He was making beats on YouTube for years. Then one day J. Cole was 'inspired' and wrote a song to one.
Andrew Archer, a producer from New York, has released "type beat" tracks on YouTube for years.
Archer, known as Bvtman, has a slew of instrumentals inspired by J. Cole.
Archer told Insider about when the rapper hopped on his beat and gave him the green light to post on YouTube.
If you scroll down far enough on Andrew Archer's YouTube channel you'll find beats dating back to 2011. It's more than just music for the budding producer known as Bvtman — it's a form of therapy and a way to release.
The Brooklyn native told Insider he made his first beat at age 7 and took his passion to the next level when he was in high school at New York City's Urban Assembly for Music and Art.
"When I was living on Church Ave with my dad, he had his little basement where he kept his music stuff, and he always had people come through and record in the studio, said Archer, 30. "So I would be there chilling at home, messing on the machines, and I just got into it eventually."
He continued, "And I took it really seriously in high school, outside of rapping. I'm like, 'Yo, I need my own beats.' So I just started making beats. And now we're here."
Archer, who said he is influenced by the late revered producer J Dilla, started to post his instrumentals on YouTube regularly. However, a friend recommended that he start to add "type beat" — a track that fits the particular sound of an artist — to his titles to push his content through the algorithm.
So about five years ago, he started releasing type beats inspired by a slew of well-known hip-hop artists including Nipsey Hussle, Drake, Isaiah Rashad, and J. Cole, among others.
"I just started doing it every day. I'd see 10 views, and went to 100 views and 10,000 views, and then it just kept going up. I'm like, 'I figured this out," Archer said."I chose those artists because I hoped to work with them one day. And now the J. Cole situation happened, so it's a blessing."
'A stamp of approval'
Archer said Ibrahim "IB" Hamad, J. Cole's manager and a fellow co-founder of Dreamville Records, reached out to him on Instagram last week. One moment he was driving on the highway and the next he was on the phone with Hamad who told him that Cole blessed his "The Reunion" instrumental — which Archer originally released last June.
"He's like, "Yo, you inspired J. Cole one day. He was going through type beats, and your beat was the beat he found and he's got a verse to it," Archer explained. "He wants you to put it out because you inspired him when he was going through a block, and changes of inspiration."
"I'm like, "Nah, you lying," he said he thought to himself.
But when he pressed play, he heard the North Carolina MC's voice.
"As soon as I heard Cole in the beginning, I was like, 'This is real," he continued. " It was a moment of clarity for me, and a moment of joy, uncontrollable joy. That was a stamp of approval."

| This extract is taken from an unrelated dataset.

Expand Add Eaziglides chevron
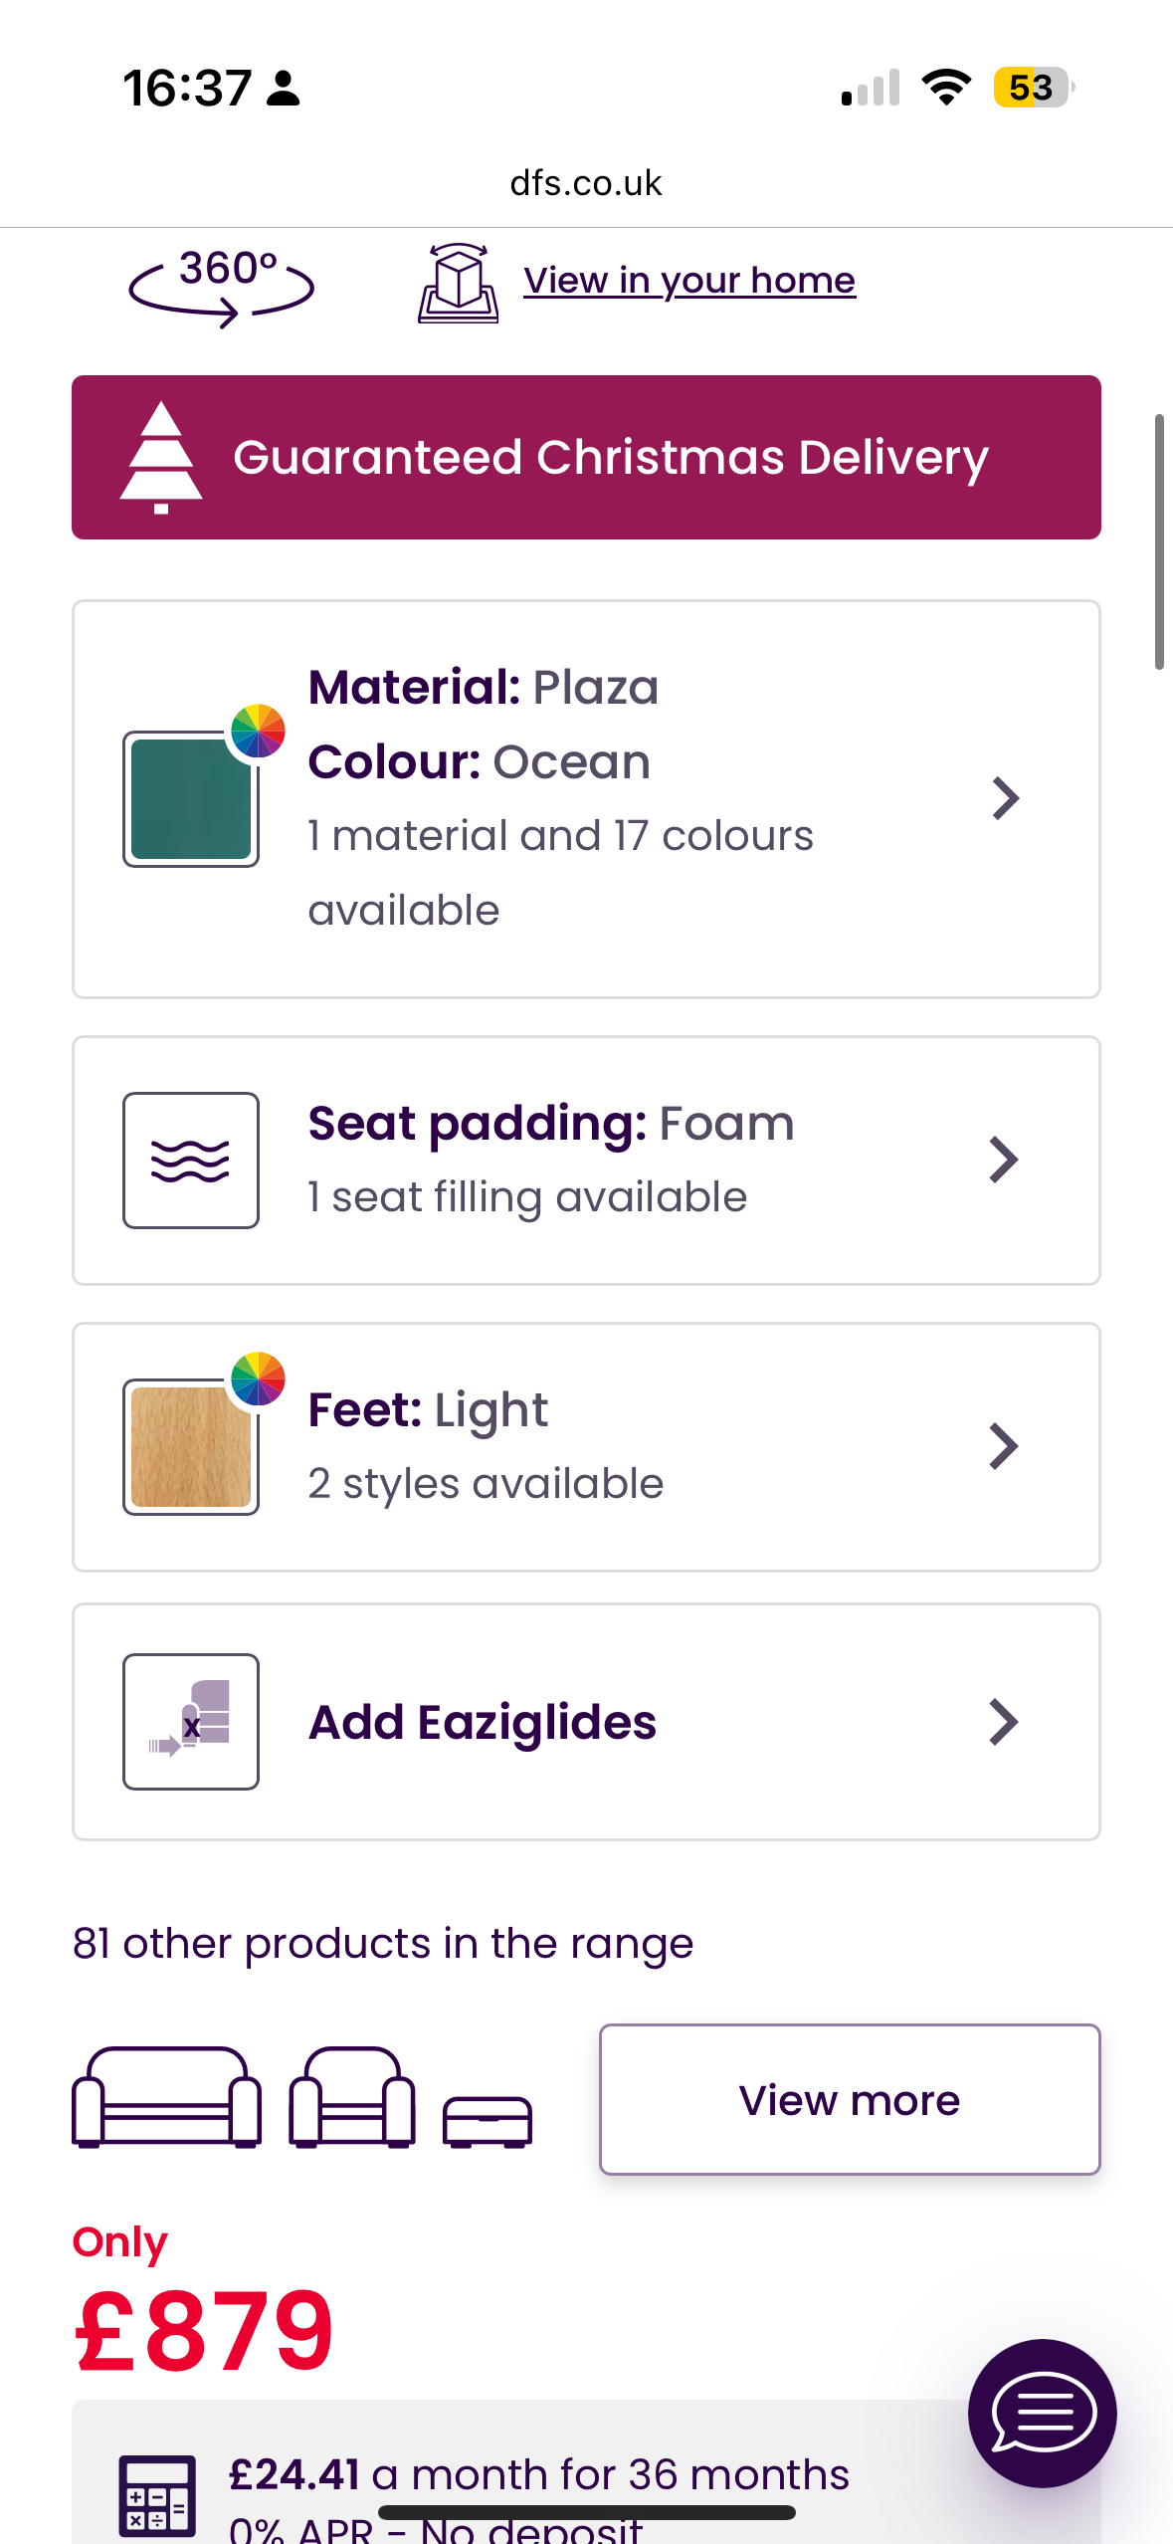Screen dimensions: 1173x2544 pos(1004,1722)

Archer uploaded the song, dubbed "procrastination(broke)," on his YouTube channel — with the green light from "The Off-Season" rapper himself — which has garnered nearly 2.5 million views as of January 2023.

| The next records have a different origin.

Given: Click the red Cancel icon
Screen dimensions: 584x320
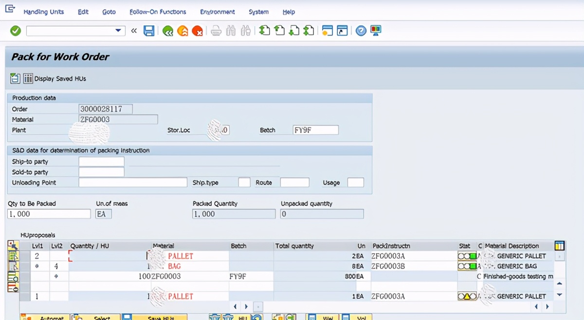Looking at the screenshot, I should pos(197,31).

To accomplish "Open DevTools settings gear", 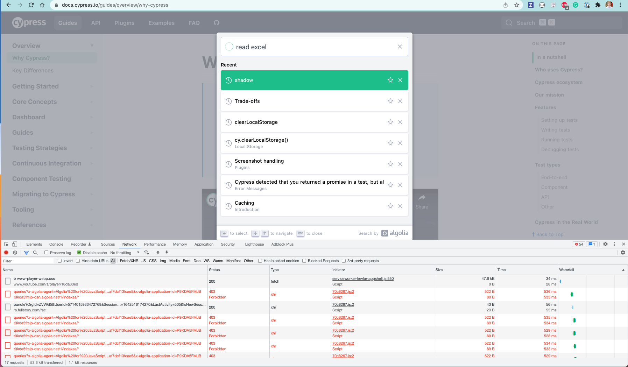I will [606, 244].
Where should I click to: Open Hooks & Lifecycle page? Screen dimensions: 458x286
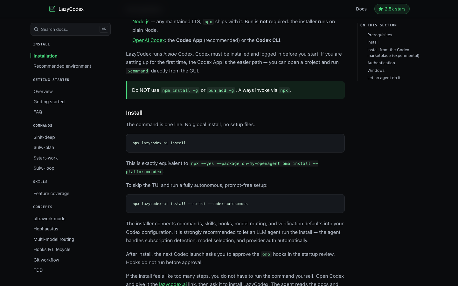pyautogui.click(x=52, y=249)
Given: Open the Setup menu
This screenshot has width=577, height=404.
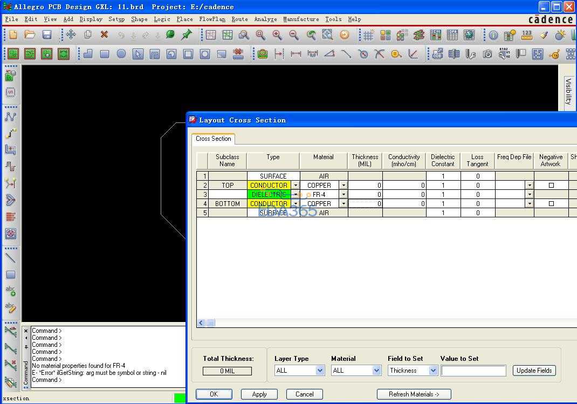Looking at the screenshot, I should pos(116,19).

The cover art of the track, created by Archer, is a screenshot of a text message from the rapper relayed through Hamad, showing gratitude for motivating him to get in the booth. (Dreamville Records did not respond to Insider's request for comment.)

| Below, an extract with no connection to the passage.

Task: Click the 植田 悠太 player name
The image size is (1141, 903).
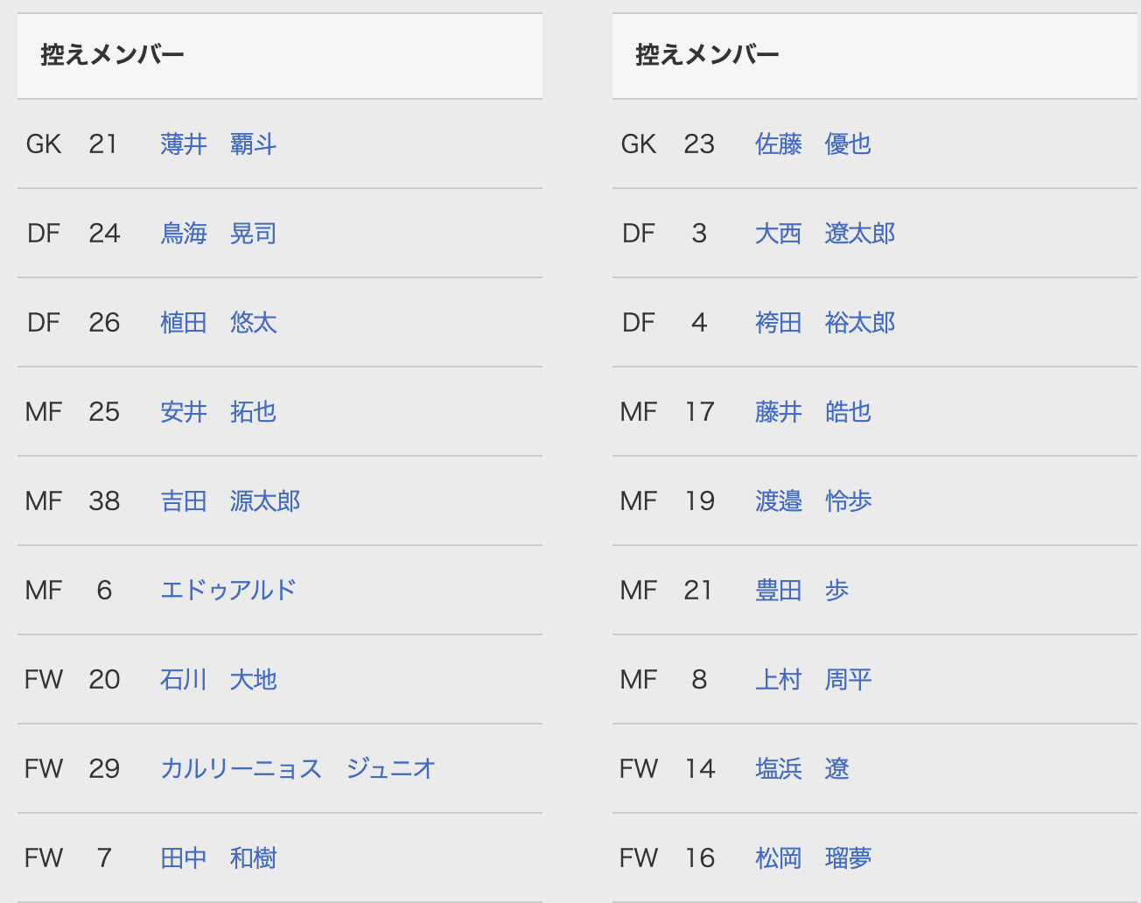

"This song should live on your channel and serve as a thank you to you and every producer out there cooking up and sharing their work with the world," the message said. "It's a million artists out there right now just like me, hungry and searching every day for something to spark a word, a melody, a hook, a verse, a punchline, a way to vent or a way to CUT THROUGH."
Cole, a seasoned and well-respected producer in his own right, goes on to say he came across the instrumental after randomly searching "J. Cole type beat" on YouTube: "Yours was the first I saw. I pressed play, focused, and wrote this."
The rapper later added: "This is some shit that would normally stay in the vault, but I don't want to hold onto the music like that no more. This is for you and whoever else need to hear it. God bless bro and keep doing what you do."
The 3-minute song that surprised the internet delves into the artist's internal tug-of-war of trying to find inspiration while completing his highly anticipated next album and rapping about substantive topics while maintaining widespread success.
"Every line in there always sticks out to me because it was a letter to somebody that needs to hear something like that," Archer said, adding, "What he did was a genuine and a human thing to do. He's a producer himself, so he understands the process, understands the emotions, the creating process, and the feeling you get when you make a good beat."
"If I ever get to meet him, the first thing I'm going to say is, 'Thank you.'"
'You got to manifest what you want'
Archer credits his work ethic and consistency for being able to produce for hip-hop artists such as J Stone, and most recently French Montana. He also has a few projects of his own released on streaming platforms.
"I went through so much, and I was still just trying to make my music during all the chaos and during all the hardships I've been through throughout the years," he said.
As destiny would have it, in 2021, he released a "beat tape" titled "Dreamers" — a compilation of instrumentals. His message for the project was: "Shine through the darkness, reach for the stars and never give up."
"You got to have faith, you got to work hard, you got to be consistent. You got to manifest what you want. You got to put it out in the world."